Numa obra ao lado do apartamento em que moro agora, em Porto Alegre, tem uma retroescavadeira gigante com uma bandeirola do Brasil cravada na capota da cabine do tratorista. Há meses estão trabalhando nas fundações do novo prédio. Como de tempos em tempos mudam de tratorista, mas a bandeirola continua lá, não sei dizer com certeza se os tratoristas são todos otários.

Também são otários bolsonaristas os empresários que passaram a defender alegremente os juros escorchantes impostos pelo Banco Central há sete meses seguidos, só porque, agora, Lula está metendo o pau no BC e no seu presidente autônomo – um bolsonarista com mandato até 2024. Nunca vi empresário defendendo juro de agiota, como os atuais 8% de juro real (descontada a inflação – i.é, os 13,75% menos a inflação de 5,79% em 12 meses).

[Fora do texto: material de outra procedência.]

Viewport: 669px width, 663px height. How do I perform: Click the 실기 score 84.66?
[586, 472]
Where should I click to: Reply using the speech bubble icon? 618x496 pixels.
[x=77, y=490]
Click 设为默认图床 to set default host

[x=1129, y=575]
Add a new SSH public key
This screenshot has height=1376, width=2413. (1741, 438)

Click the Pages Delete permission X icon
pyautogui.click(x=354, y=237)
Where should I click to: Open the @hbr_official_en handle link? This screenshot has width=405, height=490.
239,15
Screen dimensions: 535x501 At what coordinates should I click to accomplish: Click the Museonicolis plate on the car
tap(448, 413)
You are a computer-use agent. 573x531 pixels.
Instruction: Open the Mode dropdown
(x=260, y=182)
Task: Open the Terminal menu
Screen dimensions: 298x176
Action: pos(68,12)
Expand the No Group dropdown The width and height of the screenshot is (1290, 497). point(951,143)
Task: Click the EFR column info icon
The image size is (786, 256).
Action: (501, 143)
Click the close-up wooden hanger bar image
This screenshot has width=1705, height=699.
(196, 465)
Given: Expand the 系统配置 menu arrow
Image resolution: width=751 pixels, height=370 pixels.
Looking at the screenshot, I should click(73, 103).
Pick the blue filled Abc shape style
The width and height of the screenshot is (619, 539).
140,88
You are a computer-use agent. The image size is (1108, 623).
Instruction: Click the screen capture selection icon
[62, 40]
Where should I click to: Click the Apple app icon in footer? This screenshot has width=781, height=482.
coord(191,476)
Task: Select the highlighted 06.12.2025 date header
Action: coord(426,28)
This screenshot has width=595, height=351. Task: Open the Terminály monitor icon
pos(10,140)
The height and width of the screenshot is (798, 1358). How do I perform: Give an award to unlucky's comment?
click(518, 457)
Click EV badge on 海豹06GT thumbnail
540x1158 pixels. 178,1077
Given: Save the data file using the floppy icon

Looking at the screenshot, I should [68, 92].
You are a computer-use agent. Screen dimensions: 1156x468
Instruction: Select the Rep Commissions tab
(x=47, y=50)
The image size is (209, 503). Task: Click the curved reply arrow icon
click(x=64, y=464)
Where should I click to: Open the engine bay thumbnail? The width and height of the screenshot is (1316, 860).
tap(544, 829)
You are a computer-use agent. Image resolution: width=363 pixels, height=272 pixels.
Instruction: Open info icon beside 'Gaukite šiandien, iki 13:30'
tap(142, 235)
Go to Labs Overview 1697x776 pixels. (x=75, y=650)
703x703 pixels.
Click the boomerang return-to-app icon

Para o BC, o governo Lula é fonte de incertezas sobre o futuro. No ano passado, o napoleão não era. O motivo, para o juro de agiota do BC então, é que era preciso ajudar o governo a fazer a inflação ficar dentro da meta, pois o coitadinho estava tendo que gastar demais (para furar o teto de gastos e ganhar a eleição, que não conseguiu por um triz). Está escrito, com outras letras, nas atas do Copom.

Otários, estes últimos, mas nem tanto, quando metem a mão na massa.

Nelson Merlin é jornalista aposentado.